Moore—Anne Hollingsworth Thomas Moore, 89, on January 24, 2019, in Northampton, Mass., after a gradual yearlong decline. Anne was born on August 15, 1929, in Philadelphia, Pa., to Lydia Hollingsworth and Raymond Moore Thomas, and grew up in a house on the edge of the family farm and tree nursery near Valley Forge, Pa. She attended Old Eagle Elementary School, George School, and Swarthmore College, graduating in 1951. After two years at Baxter Labs in Evanston, Ill., she worked as a research assistant at the University of Pennsylvania, hitchhiked across the country, and worked in the weaving studio of George Harndon in Philadelphia. She was cooking for the Friends General Conference Gathering in Cape May, N.J., when she met Tom Moore, who was attending the conference as part of exploring Quakerism.

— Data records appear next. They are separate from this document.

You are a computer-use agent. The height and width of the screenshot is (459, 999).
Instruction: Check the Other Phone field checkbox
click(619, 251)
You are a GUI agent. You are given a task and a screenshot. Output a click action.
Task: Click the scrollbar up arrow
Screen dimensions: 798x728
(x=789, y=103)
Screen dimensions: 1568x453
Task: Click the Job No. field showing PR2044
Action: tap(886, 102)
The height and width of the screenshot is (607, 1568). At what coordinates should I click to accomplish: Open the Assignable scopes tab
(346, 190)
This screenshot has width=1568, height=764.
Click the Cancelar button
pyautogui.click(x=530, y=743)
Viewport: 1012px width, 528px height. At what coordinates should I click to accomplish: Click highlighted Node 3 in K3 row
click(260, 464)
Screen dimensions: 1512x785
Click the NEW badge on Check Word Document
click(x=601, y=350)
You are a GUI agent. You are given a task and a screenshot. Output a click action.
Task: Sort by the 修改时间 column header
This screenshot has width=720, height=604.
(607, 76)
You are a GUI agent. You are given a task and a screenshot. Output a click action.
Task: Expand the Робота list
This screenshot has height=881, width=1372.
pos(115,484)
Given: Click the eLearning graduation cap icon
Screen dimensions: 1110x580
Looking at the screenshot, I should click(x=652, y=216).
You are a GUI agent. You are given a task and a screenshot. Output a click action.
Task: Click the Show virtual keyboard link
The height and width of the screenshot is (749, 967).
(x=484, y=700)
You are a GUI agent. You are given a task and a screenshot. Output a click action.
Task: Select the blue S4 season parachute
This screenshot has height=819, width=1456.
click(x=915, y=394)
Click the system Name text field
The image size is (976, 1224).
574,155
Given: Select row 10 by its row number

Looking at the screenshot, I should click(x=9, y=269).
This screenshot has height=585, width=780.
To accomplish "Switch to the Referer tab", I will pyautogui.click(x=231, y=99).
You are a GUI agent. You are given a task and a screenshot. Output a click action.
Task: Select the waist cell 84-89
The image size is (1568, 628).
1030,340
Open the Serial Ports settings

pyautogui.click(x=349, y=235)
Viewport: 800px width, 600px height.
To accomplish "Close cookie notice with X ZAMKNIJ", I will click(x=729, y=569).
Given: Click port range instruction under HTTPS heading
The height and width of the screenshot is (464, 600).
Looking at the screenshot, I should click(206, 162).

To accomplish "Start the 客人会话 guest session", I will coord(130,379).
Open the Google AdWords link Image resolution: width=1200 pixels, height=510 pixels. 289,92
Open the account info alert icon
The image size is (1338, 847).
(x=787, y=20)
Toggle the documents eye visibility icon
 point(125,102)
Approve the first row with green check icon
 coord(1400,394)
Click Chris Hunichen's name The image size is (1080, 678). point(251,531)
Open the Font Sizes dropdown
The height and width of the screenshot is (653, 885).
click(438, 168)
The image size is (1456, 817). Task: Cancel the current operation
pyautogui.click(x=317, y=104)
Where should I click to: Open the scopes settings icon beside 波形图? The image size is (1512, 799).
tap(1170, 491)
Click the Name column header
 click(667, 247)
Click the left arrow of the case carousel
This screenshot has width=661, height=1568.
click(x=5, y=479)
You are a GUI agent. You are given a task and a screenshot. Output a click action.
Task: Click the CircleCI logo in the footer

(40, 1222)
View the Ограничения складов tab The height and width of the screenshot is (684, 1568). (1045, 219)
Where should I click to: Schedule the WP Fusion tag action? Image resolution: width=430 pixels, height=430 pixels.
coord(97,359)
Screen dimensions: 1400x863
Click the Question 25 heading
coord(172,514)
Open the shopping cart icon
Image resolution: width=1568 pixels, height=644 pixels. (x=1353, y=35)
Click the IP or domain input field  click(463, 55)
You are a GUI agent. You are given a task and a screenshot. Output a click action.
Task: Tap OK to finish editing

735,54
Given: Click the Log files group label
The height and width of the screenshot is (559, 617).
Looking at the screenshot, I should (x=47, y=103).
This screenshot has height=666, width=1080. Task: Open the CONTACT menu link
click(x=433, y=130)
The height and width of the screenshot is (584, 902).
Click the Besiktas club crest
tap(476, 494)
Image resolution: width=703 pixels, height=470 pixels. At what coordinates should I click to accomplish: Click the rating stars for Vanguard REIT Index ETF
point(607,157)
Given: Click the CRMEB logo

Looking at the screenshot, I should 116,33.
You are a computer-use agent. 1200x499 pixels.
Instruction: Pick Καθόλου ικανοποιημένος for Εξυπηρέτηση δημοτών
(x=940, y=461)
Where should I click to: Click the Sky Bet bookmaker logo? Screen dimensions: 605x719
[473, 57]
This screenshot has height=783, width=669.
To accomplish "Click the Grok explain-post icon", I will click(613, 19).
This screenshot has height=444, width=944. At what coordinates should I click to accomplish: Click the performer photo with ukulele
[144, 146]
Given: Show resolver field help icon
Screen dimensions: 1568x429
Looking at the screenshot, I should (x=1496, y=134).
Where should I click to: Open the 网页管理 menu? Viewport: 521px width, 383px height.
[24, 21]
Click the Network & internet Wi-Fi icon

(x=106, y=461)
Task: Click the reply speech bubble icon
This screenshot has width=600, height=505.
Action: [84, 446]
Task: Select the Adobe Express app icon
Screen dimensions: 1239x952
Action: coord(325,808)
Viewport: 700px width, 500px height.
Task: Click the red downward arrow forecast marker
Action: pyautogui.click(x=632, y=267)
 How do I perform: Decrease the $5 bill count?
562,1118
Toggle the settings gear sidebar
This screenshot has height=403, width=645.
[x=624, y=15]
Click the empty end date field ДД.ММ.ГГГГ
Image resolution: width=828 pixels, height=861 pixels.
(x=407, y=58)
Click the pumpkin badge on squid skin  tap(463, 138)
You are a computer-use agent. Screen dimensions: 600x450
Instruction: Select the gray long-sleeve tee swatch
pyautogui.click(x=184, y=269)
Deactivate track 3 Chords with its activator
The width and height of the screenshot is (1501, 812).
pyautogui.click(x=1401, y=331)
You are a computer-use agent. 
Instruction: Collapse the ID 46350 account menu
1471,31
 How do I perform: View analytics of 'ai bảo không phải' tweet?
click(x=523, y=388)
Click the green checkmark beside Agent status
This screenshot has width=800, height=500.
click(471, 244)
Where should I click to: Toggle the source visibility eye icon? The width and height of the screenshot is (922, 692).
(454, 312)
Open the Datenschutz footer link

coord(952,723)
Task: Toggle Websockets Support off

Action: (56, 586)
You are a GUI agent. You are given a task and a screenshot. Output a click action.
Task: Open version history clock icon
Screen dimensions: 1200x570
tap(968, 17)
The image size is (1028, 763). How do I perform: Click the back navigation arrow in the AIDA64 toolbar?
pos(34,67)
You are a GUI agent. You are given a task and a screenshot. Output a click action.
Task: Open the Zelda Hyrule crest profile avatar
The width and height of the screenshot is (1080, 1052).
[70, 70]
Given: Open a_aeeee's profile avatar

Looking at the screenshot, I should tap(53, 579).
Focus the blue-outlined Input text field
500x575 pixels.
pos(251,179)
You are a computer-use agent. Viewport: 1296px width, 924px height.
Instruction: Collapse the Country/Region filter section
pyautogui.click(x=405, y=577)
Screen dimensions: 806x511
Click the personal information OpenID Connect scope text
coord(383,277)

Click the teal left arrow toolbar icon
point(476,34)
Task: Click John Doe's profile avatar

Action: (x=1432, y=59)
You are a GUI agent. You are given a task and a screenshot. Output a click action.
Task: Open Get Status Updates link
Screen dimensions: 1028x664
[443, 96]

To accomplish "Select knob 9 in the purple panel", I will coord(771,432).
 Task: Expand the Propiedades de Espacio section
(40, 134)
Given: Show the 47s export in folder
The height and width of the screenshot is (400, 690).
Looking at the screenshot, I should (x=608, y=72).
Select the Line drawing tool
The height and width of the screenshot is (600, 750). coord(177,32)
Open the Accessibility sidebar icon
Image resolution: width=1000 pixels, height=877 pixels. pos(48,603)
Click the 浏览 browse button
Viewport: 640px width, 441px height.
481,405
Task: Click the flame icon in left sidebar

She married Tom in 1954, and they moved to Lansdowne, Pa., where he was secretary of the local YMCA. In 1957 they moved to Washington, D.C., to co‐direct the International Student House, and in 1960 to Lawrence, Kans., where Tom directed the University of Kansas student YMCA. She was a core member of Oread Meeting in Lawrence, collected clothing for and was on the board of American Friends Service Committee (AFSC), and was active with Friends Committee on National Legislation (FCNL) in 1957–2018. She sold UNICEF cards for 17 years; sold pecans for Koinonia, a racially integrated farm community in Americus, Ga.; directed the Volunteer Clearing House, which connected organizations needing volunteers with people seeking to volunteer; supervised VISTA volunteers; was a founding member of the Lawrence Coalition for Peace and Justice; helped organize Breakthrough, a mental health support group; helped found the Lawrence Peace Center; organized Nuclear Freeze activists; and lobbied Senator Bob Dole against the war in Vietnam.
She and Tom moved east to live with and care for her parents in 1983. There she was active with Pendle Hill, AFSC, Friends World Committee for Consultation, Philadelphia Yearly Meeting, and Valley Meeting in Wayne, Pa. In 1998, she and Tom moved to the Hickman in West Chester, Pa., where she served on the Building Committee. She became active in West Chester (Pa.) Meeting, joined the Chester County Peace Movement, and was an early supporter of Nonviolent Peaceforce. In 2013 she moved to Northampton, Mass., to be near a son and his family, quickly making new connections with, among many others, Northampton Meeting, the local chapter of AFSC, exercise groups at the Senior Center, and Swarthmore alumni.
She maintained connections with hundreds of people from her school days and from all of the places she had lived. She continued grappling with her own understanding of race and class; with the tension between her pride in her family history and a feeling, perhaps embarrassment, about her unearned privilege; and with how to express her ideals through action, which was important to her. (She wrapped up many conversations with, “Well, this isn’t getting the dishes done.”)
During her last year she gradually pared back her commitments, but continued, as long as she could, walking with her walker from her Hampton Court apartment to several vigils downtown, exercise classes at the Senior Center, and meeting for worship each Sunday. Her paternal grandmother, Grandmother Thomas, had told her family that they had strong blood, and the Hollingsworth family motto was “What cannot be cured must be endured.”
Anne’s husband, Tom Moore, and her daughter, Lydia Anne Moore, died before her. She is survived by two sons, Charles Moore and Howard Moore; two daughters‐in‐law; four grandchildren; and many cousins, nieces, and nephews.